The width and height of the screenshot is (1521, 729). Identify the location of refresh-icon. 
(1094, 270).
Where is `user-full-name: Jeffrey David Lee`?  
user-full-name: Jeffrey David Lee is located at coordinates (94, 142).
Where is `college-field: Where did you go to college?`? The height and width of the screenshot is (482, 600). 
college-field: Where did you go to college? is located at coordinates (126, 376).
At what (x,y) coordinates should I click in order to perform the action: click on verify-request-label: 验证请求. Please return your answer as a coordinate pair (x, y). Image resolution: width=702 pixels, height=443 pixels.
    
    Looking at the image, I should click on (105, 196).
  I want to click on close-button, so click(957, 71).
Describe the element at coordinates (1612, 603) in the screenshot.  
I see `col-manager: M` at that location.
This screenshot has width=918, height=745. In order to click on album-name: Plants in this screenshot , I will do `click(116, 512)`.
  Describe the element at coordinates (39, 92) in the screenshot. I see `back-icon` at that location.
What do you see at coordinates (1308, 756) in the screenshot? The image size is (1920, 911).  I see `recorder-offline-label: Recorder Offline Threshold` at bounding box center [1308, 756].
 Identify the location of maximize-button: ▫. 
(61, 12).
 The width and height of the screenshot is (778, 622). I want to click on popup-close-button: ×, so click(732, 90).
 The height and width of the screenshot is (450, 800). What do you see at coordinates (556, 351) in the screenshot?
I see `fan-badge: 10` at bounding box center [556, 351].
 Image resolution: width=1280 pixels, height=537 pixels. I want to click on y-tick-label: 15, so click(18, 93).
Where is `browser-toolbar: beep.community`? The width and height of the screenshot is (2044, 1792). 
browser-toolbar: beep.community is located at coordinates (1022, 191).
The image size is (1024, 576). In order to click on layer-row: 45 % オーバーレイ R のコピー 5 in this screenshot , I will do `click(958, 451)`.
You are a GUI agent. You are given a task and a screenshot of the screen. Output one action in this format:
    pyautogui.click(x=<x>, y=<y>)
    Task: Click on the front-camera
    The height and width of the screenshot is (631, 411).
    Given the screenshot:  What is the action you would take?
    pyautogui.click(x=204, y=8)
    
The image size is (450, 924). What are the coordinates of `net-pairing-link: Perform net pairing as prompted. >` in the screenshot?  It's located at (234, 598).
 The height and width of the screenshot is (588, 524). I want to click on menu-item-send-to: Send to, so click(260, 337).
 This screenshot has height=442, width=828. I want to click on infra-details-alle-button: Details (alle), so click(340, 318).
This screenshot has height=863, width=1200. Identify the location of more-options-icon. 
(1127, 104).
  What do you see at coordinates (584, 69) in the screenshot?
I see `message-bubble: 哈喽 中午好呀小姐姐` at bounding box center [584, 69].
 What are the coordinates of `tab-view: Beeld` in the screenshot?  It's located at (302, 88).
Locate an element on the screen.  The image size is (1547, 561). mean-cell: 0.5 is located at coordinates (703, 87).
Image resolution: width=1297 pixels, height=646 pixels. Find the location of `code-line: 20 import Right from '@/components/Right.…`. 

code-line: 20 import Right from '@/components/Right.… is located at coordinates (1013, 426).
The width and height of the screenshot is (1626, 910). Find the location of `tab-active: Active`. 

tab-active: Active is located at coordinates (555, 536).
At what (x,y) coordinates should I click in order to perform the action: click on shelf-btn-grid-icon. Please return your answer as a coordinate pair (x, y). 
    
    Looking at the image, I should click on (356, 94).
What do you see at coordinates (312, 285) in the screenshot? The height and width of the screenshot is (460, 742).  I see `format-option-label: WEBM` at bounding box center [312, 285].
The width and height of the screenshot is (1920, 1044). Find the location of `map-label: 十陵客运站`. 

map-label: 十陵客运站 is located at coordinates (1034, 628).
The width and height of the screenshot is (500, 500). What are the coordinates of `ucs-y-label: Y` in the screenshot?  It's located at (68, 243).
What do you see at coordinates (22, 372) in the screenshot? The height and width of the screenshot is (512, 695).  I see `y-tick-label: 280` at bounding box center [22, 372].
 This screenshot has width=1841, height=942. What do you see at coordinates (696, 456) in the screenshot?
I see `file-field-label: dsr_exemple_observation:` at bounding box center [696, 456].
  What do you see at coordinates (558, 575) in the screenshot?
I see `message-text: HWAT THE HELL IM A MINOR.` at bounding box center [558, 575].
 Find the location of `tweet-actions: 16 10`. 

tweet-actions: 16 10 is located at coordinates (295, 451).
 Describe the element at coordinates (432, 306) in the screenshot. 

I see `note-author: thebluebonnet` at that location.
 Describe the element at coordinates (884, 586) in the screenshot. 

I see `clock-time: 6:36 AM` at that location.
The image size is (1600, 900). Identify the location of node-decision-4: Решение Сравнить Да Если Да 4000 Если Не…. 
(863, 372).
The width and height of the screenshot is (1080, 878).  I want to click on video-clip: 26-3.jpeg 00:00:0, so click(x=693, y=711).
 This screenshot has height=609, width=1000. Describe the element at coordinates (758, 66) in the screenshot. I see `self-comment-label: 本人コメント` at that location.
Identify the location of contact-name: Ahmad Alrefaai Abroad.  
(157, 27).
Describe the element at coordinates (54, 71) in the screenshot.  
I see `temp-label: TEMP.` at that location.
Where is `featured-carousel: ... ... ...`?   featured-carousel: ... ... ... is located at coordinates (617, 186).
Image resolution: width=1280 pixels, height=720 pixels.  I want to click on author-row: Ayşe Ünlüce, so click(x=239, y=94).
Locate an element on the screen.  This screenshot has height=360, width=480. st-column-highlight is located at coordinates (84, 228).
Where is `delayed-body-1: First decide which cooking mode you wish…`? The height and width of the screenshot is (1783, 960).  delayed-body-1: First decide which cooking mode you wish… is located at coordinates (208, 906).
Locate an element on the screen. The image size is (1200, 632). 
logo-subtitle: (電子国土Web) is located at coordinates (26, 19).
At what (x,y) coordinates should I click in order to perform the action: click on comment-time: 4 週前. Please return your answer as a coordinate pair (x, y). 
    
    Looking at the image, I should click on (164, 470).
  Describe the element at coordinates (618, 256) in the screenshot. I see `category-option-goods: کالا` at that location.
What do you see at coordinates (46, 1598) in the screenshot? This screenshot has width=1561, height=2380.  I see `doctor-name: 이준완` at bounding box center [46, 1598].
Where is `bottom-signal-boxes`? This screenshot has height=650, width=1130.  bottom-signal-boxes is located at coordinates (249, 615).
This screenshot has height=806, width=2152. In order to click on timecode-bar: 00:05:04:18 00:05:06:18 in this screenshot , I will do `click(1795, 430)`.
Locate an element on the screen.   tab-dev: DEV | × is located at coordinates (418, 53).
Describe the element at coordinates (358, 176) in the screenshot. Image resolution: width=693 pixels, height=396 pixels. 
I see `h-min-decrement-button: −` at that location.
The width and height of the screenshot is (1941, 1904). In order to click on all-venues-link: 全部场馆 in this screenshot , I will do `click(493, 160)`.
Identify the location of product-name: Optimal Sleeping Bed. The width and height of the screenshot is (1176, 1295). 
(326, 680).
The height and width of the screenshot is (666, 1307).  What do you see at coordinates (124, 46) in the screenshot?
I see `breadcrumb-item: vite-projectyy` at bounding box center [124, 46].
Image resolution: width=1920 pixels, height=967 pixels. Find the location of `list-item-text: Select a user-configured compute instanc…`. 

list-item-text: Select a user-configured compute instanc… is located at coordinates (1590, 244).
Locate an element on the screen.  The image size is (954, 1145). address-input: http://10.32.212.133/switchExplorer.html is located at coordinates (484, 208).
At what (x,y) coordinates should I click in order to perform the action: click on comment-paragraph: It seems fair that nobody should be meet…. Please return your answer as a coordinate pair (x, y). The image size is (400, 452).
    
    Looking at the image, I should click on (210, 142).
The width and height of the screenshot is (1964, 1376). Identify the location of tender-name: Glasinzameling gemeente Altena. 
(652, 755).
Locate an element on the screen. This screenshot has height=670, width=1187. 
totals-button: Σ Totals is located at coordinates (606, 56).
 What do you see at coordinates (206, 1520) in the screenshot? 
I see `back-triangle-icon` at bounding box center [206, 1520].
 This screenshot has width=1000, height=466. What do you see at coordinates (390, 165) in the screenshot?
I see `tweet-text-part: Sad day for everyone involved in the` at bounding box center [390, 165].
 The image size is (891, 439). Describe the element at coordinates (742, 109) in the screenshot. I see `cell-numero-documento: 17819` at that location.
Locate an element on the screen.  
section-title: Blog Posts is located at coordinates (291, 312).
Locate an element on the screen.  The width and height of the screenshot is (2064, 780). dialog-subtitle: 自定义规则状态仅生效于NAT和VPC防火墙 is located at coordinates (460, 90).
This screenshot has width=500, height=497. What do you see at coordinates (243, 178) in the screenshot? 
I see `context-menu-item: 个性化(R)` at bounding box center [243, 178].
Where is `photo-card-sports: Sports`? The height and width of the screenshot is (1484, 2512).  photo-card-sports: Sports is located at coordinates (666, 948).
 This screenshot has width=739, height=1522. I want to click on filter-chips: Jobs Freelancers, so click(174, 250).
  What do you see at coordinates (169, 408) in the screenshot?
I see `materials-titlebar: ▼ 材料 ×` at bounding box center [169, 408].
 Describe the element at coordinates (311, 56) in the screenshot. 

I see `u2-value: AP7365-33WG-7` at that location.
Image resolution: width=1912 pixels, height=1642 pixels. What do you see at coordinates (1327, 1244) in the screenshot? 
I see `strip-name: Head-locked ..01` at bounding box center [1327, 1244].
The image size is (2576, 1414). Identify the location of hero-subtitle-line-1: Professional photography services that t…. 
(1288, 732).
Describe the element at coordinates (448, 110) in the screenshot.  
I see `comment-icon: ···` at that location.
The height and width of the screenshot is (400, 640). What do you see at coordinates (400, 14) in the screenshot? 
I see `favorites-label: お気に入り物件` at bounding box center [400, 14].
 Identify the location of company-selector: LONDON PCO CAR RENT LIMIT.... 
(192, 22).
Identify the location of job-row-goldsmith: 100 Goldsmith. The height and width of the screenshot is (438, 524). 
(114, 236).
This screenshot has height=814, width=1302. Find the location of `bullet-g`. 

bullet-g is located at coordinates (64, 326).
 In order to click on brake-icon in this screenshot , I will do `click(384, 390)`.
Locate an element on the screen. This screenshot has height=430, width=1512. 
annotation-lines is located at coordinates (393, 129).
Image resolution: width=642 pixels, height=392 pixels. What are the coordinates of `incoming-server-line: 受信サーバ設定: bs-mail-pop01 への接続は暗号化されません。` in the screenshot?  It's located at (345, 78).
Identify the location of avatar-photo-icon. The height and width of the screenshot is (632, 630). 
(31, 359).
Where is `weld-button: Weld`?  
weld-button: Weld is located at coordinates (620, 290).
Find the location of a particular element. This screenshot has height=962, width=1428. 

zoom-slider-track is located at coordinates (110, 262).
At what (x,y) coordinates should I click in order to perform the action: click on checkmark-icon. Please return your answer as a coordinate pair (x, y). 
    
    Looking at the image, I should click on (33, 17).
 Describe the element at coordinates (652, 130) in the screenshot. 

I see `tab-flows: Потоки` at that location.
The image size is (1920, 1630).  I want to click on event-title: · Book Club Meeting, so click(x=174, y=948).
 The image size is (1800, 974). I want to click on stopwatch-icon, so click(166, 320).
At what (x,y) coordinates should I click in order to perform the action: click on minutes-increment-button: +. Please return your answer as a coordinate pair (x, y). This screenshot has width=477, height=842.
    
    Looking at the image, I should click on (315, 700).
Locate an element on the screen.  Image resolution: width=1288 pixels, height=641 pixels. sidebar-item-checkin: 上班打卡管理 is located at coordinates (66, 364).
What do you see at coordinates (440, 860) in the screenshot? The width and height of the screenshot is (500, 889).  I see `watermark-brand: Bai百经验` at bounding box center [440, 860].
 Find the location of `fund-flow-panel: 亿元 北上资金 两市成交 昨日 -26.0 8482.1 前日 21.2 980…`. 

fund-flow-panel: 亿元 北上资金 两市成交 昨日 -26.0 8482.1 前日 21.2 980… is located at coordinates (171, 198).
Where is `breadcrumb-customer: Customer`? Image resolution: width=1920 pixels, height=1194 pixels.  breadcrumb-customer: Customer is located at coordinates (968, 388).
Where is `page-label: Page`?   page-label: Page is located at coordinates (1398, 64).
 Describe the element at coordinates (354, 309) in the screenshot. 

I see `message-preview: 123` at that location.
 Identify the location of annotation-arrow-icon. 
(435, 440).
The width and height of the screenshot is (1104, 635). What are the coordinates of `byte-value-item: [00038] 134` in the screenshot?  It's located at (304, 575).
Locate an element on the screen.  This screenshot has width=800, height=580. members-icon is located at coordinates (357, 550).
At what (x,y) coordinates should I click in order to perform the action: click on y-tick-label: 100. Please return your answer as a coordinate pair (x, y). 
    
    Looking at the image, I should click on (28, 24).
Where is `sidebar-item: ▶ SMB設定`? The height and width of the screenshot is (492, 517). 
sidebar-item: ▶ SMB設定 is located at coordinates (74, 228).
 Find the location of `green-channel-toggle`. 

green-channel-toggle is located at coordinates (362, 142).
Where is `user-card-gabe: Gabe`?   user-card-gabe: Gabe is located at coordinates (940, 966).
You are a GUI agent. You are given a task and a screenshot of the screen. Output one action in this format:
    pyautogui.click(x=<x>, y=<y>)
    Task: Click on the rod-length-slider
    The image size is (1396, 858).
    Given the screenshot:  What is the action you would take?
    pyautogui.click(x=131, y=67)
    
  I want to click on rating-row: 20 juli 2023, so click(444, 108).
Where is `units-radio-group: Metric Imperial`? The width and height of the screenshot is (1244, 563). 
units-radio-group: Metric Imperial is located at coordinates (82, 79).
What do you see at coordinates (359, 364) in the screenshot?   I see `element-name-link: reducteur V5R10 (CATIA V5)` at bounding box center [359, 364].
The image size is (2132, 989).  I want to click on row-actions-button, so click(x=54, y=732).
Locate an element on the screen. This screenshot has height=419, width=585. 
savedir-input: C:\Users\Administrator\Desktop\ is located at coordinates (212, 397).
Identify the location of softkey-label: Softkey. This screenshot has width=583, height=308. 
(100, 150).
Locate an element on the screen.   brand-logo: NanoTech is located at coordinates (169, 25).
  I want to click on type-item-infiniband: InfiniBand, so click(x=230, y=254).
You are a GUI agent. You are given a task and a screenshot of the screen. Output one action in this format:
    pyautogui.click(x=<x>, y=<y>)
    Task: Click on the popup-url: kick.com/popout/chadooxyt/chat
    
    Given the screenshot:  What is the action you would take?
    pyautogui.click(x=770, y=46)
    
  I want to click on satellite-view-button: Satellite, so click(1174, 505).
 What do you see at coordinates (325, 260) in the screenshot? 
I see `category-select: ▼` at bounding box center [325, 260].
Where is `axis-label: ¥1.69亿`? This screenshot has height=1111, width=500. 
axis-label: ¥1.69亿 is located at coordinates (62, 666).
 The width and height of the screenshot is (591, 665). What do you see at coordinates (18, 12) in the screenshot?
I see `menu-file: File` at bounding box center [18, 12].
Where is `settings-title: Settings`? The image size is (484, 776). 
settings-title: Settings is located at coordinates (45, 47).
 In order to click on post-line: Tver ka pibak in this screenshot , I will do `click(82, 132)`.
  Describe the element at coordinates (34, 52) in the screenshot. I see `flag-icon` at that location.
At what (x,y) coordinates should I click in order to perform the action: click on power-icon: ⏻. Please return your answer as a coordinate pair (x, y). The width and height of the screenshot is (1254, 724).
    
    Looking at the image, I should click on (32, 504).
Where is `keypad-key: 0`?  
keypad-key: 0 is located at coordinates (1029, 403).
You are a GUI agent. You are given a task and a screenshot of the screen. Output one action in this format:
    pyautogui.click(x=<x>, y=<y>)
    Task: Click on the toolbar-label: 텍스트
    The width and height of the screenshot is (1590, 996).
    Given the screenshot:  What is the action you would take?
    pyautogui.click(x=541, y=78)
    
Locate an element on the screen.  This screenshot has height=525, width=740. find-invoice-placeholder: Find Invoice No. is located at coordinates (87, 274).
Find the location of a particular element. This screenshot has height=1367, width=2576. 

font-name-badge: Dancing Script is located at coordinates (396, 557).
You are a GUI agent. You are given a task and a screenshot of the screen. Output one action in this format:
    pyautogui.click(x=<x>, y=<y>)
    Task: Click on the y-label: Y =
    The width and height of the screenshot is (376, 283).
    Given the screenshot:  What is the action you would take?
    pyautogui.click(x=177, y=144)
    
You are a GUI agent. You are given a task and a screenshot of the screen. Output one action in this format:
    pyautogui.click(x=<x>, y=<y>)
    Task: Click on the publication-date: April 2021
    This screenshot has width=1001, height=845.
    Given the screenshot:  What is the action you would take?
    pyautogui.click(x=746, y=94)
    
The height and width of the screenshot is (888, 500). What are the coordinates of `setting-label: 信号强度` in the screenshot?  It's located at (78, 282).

+-------+

Enunciado: Reproduce sin cambios las líneas de los registros que empiezan en la que contiene "In order to click on brake-icon" y siguen hasta la que contiene "annotation-lines is located", ambas incluidas.

Respuesta:
 In order to click on brake-icon in this screenshot , I will do `click(384, 390)`.
Locate an element on the screen. This screenshot has height=430, width=1512. 
annotation-lines is located at coordinates (393, 129).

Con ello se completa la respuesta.